Accountability at the European Commission: the role of the Member States

In one of my previous post, I tried to explain how we, Officials at the EC, are accountable to the Europarliament. Well there is another layer of accountability towards Members States this time: Comitology.

So you would think that the EC who is getting more and more autonomy could just act as a rogue beast and passed any legislation it wants to. WRONG! Member states are watching us and they make sure, very carefully, that their parochial interests are preserved.

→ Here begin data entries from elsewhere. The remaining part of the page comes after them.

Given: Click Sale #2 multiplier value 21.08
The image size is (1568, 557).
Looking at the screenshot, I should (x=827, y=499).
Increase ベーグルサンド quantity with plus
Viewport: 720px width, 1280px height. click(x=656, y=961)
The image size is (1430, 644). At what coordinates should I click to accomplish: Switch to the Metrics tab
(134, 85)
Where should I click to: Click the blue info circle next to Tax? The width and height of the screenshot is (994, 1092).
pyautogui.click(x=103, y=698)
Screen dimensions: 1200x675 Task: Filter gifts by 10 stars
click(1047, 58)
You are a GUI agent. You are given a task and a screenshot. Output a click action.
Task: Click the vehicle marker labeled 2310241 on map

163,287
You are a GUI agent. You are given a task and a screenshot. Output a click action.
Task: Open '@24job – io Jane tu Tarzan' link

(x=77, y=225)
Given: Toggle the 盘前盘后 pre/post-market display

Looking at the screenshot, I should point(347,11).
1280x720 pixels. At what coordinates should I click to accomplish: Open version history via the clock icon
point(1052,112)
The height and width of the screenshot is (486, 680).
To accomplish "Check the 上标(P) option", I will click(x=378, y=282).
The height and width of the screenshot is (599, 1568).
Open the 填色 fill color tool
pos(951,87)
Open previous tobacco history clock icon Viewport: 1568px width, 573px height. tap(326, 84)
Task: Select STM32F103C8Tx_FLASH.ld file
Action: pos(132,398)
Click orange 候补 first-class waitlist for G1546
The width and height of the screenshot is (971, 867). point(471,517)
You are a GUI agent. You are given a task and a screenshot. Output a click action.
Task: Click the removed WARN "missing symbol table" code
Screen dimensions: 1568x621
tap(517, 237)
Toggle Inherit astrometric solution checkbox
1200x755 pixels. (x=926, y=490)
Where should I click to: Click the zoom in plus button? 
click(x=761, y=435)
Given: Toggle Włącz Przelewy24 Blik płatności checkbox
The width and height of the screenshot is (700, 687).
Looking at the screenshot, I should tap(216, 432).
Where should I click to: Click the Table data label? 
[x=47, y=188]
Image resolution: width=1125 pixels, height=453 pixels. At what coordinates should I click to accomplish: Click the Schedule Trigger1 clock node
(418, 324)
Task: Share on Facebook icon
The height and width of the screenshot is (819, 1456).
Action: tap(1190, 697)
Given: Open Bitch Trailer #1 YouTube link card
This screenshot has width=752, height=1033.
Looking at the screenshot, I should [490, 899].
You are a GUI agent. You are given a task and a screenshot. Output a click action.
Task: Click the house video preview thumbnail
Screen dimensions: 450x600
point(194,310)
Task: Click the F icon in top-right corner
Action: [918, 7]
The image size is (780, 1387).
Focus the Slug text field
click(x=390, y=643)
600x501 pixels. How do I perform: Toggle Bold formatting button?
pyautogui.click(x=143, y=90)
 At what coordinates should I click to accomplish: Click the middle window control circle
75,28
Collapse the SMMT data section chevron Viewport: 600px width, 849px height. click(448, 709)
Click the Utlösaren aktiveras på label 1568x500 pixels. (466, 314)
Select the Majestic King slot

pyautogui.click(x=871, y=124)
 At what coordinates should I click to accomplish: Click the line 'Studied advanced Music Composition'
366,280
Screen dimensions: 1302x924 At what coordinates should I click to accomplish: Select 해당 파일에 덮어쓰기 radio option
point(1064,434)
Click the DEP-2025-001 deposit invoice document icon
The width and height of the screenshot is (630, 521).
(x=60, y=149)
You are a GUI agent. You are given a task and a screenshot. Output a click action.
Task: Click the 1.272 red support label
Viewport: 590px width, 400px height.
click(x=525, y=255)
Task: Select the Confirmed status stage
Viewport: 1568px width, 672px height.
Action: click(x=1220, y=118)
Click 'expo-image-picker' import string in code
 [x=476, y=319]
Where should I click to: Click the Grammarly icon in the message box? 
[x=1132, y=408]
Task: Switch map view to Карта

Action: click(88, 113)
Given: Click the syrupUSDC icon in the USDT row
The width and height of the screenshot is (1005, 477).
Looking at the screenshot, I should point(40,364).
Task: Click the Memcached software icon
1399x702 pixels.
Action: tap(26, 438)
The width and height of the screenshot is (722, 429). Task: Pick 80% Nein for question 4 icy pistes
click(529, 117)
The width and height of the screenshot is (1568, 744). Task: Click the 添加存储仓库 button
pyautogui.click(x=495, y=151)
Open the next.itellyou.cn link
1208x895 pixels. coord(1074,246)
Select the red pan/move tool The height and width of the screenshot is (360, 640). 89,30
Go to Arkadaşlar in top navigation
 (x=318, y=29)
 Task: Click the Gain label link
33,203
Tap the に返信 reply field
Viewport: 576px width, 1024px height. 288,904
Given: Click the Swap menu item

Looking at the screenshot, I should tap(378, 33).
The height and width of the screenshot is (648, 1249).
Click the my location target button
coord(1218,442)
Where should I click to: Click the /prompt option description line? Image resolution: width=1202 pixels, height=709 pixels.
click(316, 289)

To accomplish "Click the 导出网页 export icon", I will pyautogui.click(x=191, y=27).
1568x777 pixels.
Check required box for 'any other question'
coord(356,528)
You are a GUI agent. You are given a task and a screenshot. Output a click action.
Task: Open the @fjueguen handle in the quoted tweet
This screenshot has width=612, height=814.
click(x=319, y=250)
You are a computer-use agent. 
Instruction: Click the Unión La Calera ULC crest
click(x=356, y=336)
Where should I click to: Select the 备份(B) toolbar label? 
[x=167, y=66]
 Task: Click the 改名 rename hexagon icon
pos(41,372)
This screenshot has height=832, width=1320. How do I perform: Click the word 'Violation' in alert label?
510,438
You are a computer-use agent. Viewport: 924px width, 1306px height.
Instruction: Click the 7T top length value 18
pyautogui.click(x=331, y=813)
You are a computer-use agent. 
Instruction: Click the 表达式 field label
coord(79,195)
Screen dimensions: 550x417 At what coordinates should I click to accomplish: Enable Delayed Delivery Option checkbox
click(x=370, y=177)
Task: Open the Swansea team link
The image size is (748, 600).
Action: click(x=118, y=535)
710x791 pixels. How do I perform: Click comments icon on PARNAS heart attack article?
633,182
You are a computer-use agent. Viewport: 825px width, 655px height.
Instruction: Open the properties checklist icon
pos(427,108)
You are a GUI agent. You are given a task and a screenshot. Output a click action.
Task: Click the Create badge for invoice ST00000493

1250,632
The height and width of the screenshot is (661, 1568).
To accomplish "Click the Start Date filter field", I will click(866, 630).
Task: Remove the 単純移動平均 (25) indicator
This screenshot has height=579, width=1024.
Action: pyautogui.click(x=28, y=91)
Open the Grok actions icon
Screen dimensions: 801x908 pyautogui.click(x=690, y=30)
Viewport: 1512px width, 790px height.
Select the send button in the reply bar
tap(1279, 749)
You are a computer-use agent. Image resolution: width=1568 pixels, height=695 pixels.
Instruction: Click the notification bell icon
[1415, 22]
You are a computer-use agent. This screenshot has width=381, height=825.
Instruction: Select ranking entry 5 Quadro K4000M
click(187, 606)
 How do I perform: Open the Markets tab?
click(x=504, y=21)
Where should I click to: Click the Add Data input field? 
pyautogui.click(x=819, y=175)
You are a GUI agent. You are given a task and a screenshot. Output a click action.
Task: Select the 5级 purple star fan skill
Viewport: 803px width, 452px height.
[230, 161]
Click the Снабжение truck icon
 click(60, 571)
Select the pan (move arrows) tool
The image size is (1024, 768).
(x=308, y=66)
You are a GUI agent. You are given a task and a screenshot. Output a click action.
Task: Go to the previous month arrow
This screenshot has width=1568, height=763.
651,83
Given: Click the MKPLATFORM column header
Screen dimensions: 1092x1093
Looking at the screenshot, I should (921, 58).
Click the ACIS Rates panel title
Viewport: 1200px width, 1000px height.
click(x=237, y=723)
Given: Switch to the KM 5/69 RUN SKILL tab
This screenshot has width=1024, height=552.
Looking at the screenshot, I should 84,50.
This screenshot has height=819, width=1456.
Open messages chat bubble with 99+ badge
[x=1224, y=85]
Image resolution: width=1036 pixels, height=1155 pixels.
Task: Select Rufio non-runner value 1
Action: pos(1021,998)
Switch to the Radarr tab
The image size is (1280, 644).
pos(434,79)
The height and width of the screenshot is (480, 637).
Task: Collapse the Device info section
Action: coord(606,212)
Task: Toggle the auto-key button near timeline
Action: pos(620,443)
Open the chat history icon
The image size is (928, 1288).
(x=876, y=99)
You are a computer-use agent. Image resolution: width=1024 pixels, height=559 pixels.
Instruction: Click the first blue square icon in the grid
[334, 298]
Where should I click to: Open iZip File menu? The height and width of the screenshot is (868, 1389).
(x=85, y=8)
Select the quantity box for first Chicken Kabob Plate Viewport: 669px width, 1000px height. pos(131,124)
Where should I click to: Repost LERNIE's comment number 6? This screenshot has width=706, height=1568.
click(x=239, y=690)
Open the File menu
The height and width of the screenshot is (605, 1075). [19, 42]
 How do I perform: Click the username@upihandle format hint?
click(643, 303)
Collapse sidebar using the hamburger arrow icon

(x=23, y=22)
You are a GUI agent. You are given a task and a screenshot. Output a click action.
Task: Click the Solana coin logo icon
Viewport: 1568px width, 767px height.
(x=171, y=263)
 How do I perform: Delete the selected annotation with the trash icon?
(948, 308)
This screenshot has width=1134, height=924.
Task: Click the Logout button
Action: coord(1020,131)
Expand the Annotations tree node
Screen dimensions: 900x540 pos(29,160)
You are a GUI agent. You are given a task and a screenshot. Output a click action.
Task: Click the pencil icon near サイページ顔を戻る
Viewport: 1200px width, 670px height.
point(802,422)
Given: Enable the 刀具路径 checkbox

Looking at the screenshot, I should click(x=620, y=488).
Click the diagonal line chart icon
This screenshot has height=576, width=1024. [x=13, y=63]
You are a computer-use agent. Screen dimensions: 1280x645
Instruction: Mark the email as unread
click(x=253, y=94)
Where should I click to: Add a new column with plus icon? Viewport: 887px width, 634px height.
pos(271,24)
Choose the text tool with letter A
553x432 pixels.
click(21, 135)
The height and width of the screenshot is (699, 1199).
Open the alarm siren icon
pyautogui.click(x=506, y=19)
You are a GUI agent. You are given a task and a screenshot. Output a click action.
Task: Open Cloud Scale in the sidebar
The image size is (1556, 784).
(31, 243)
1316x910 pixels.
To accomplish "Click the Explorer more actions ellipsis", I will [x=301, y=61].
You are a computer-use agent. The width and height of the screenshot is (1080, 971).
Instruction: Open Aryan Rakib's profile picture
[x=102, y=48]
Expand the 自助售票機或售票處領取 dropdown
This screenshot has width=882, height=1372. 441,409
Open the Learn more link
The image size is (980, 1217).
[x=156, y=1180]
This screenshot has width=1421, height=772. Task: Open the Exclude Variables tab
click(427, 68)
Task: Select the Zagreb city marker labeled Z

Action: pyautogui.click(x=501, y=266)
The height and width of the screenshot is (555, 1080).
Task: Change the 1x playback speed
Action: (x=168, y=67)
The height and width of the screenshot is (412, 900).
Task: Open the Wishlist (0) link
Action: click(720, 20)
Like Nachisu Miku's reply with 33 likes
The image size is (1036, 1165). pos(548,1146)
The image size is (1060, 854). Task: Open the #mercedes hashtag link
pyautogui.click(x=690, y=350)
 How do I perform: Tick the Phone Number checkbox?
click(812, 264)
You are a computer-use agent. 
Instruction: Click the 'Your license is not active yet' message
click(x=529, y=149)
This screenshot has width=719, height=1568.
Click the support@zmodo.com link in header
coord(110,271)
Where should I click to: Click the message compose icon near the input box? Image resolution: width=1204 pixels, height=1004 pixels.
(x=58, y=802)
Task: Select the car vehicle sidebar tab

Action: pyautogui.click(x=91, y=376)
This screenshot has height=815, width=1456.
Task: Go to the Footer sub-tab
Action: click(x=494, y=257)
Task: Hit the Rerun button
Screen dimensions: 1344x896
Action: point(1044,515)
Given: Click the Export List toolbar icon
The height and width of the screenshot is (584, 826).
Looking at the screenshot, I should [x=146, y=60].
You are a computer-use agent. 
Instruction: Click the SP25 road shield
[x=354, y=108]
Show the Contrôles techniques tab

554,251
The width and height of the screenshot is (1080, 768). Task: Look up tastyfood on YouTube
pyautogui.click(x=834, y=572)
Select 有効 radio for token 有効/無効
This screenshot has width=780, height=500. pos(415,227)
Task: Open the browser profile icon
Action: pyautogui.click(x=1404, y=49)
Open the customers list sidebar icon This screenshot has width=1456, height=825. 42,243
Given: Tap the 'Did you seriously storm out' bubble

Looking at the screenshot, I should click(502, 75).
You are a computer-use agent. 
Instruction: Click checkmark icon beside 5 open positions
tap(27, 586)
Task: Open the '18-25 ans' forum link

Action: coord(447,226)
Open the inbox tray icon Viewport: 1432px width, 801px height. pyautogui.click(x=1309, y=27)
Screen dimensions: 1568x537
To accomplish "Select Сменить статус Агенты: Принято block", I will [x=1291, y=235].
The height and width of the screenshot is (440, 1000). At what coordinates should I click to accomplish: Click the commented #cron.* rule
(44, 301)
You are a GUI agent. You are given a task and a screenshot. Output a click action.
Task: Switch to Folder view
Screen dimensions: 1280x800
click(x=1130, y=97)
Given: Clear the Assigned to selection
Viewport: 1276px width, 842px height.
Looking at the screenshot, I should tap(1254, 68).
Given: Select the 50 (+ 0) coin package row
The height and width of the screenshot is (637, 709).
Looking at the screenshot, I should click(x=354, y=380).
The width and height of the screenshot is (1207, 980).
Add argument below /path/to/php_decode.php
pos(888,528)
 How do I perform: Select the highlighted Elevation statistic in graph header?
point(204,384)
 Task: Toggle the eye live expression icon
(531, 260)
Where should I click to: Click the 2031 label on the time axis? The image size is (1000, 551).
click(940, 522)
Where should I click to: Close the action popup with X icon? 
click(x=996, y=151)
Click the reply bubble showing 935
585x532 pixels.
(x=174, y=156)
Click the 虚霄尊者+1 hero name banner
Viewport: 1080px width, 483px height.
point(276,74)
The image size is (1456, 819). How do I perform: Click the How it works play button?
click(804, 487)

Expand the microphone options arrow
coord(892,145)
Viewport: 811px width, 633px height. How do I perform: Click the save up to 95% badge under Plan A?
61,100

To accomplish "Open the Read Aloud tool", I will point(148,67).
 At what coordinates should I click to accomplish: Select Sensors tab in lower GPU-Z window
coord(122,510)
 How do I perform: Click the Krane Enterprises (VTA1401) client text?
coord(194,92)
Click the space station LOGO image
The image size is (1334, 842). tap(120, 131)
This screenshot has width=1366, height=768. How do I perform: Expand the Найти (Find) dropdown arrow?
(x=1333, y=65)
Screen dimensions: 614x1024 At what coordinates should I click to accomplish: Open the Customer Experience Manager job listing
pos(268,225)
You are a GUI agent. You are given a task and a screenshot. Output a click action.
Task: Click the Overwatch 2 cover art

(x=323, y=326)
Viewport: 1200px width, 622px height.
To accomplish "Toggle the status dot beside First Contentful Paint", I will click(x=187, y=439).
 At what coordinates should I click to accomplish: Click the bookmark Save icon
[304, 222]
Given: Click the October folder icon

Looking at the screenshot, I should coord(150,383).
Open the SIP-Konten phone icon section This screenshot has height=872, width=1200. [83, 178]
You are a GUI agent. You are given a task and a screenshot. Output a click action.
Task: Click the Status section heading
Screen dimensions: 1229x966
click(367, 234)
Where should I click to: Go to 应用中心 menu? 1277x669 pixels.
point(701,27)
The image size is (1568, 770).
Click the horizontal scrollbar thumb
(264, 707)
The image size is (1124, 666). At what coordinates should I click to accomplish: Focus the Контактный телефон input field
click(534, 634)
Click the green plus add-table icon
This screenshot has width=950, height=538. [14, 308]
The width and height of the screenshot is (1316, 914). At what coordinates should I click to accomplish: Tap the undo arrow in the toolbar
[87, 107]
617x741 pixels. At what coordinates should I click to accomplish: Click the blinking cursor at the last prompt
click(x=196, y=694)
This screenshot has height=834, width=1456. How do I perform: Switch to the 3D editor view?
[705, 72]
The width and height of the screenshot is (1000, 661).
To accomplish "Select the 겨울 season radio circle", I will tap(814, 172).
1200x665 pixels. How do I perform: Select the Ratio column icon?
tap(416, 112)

Basically, the EC has the right of initiatives on a large number of topics (eg agriculture, internal market, competition, etc.) but since the 60's, Members States have developed Comitology. In short, there are now more than 250 committees that scrutinize our works and depending on the topic, the EC cannot issue a regulation without the assent of the oversight committee.

I will take two examples:
1) In the Regulatory Procedure, with regard to health for example, the EC can't do a single thing without the agreement of the Committee. If the committee rules against, the Parliament can be consulted. And at the end, the Council of the EU has the final word, ie Member States.

2) In the Management Procedure, with regard to the Common Agricultural Policy for example, the EC can ignore the committee's opinion. Still the Council of the EU has the final word.

As a conclusion, it is clear Member States have a good idea of what we are doing. If they don't and say that EC is coming up with a surprise piece of legislation, then maybe they should be more active in the different committees. I hope it is becoming clear to you what is the role of the EC in the Union. My next post will deal with that question and answer the question of Grahnlaw, a fellow Euroblogger.


  1. How do these committees affect your (personal) daily work in the Commission? Do have frequent contact to member states' experts from these committees?

    And, are they any good, despite making sure that the Commission is not becoming to independent?

  2. The Comitology committees are important. Thus, it is hard to understand that the public has no access to who sit on these committees, and that the European Parliament is allowed that information only under arrangements to handle the information as confidential.

    In my humble opinion, this is one of the many instances where the member states blatantly ignore the principle that 'decisions are taken as openly as possible and as closely as possible to the citizen'. for how can it be a state secret that X, W and Z from the respective ministies of finance represent their governments in a certain committee?

    A little while ago I read the EPIN paper, which concluded that the Commission has weakened by the shift of the 'institutional balance' towards the Council.

    What is your take on the subject?